Stated goal> Reproduce everything from the start of the entries down to the line containing "Action: (x=470, y=321)", including both ends, word for word. Leave out the pictures.

-- begin Excerpted data --

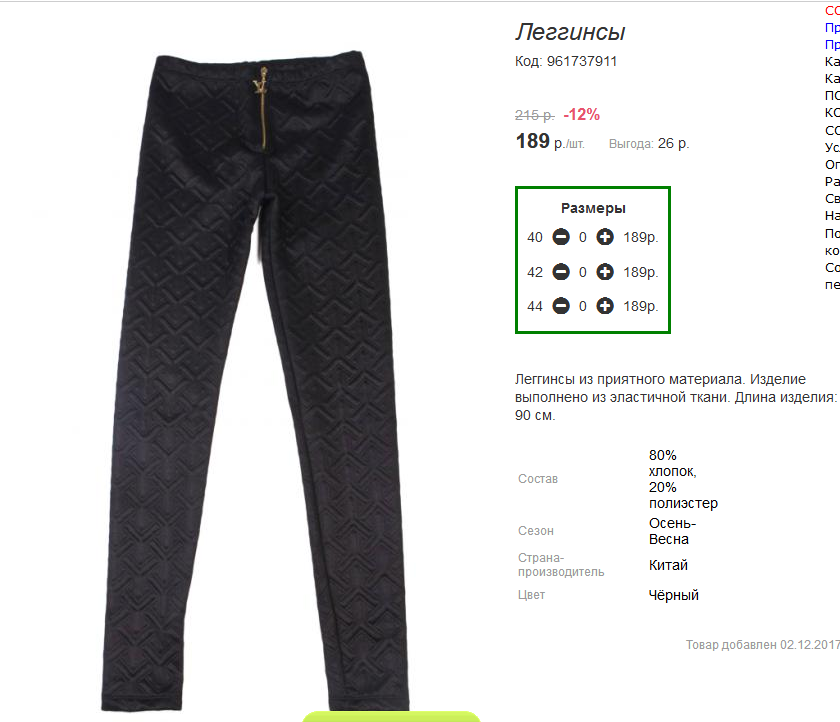Click the Чёрный color value
Image resolution: width=840 pixels, height=722 pixels.
pos(673,595)
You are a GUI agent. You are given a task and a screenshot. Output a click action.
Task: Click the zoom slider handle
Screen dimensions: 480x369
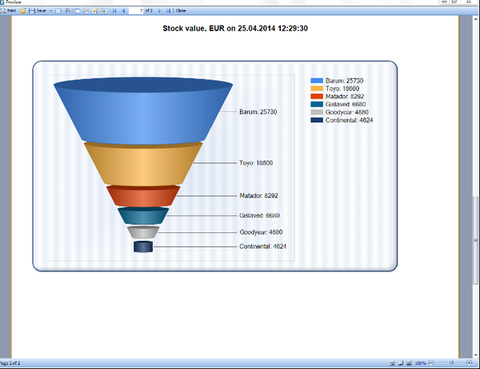pyautogui.click(x=452, y=363)
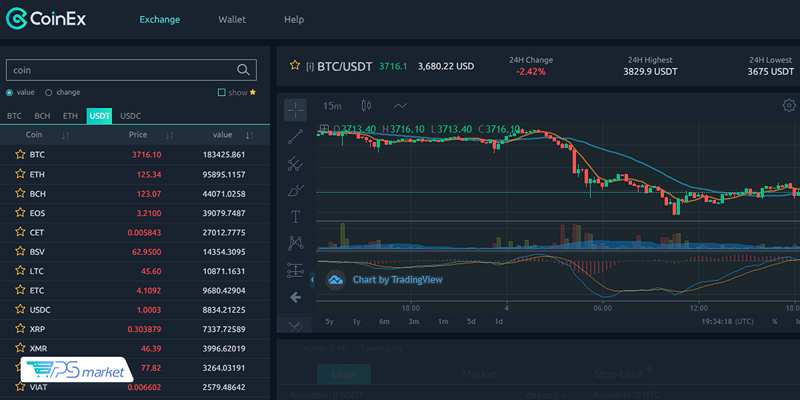
Task: Set chart range to 5d
Action: (x=470, y=321)

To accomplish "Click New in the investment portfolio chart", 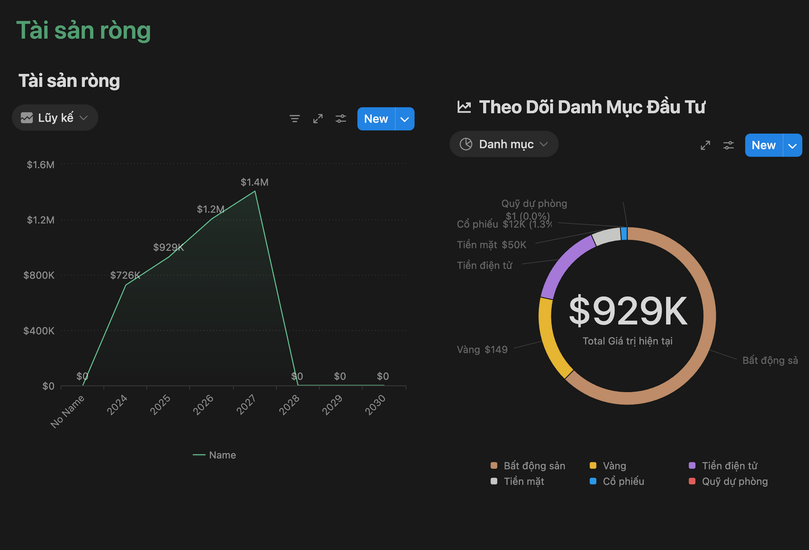I will [x=764, y=145].
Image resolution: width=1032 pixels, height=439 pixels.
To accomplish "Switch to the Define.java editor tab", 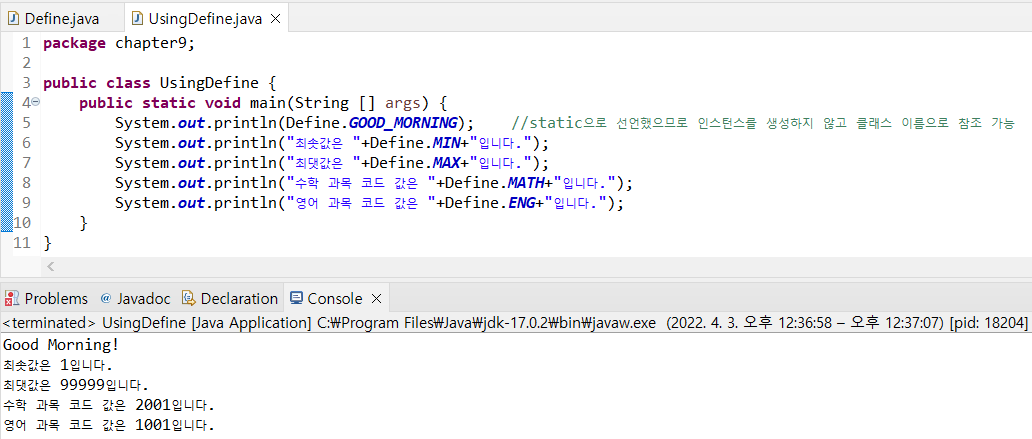I will pyautogui.click(x=61, y=18).
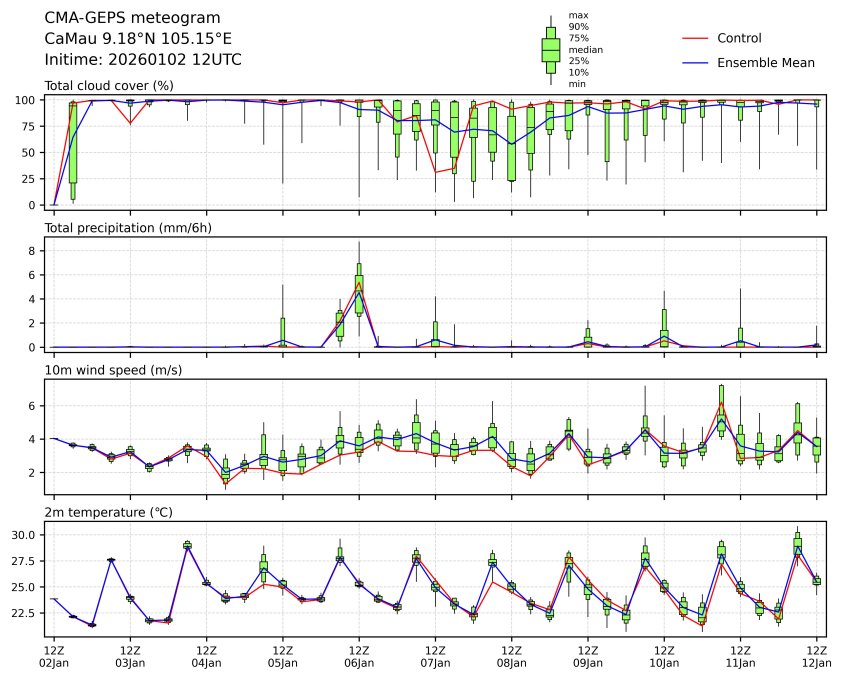Click the 'Total precipitation (mm/6h)' panel title
843x680 pixels.
[128, 228]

-- end Excerpted data --

Exercise solution>
Click the Чёрный color value
Image resolution: width=840 pixels, height=722 pixels.
pos(673,595)
You are a GUI agent. You are given a task and a screenshot. Output a click action.
Task: Click the zoom slider handle
Screen dimensions: 480x369
pyautogui.click(x=452, y=363)
Task: Set chart range to 5d
Action: (x=470, y=321)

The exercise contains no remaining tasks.